--- Prompt ---
Nothing in the data may be altered; copy it all exactly.

--- Dataset extract ---
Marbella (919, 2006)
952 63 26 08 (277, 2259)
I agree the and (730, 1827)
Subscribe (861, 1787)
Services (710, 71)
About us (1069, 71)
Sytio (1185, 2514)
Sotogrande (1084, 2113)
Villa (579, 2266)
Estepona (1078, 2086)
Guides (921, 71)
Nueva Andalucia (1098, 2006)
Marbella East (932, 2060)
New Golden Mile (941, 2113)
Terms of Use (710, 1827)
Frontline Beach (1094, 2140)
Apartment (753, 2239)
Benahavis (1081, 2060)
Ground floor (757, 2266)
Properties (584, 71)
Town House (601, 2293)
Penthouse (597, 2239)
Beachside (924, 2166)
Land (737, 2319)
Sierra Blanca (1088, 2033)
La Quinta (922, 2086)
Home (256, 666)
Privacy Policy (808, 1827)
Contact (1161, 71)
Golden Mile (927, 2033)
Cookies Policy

--- Expected output ---
Marbella (919, 2006)
952 63 26 08 (277, 2259)
I agree the and (730, 1827)
Subscribe (861, 1787)
Services (710, 71)
About us (1069, 71)
Sytio (1185, 2514)
Sotogrande (1084, 2113)
Villa (579, 2266)
Estepona (1078, 2086)
Guides (921, 71)
Nueva Andalucia (1098, 2006)
Marbella East (932, 2060)
New Golden Mile (941, 2113)
Terms of Use (710, 1827)
Frontline Beach (1094, 2140)
Apartment (753, 2239)
Benahavis (1081, 2060)
Ground floor (757, 2266)
Properties (584, 71)
Town House (601, 2293)
Penthouse (597, 2239)
Beachside (924, 2166)
Land (737, 2319)
Sierra Blanca (1088, 2033)
La Quinta (922, 2086)
Home (256, 666)
Privacy Policy (808, 1827)
Contact (1161, 71)
Golden Mile (927, 2033)
Cookies Policy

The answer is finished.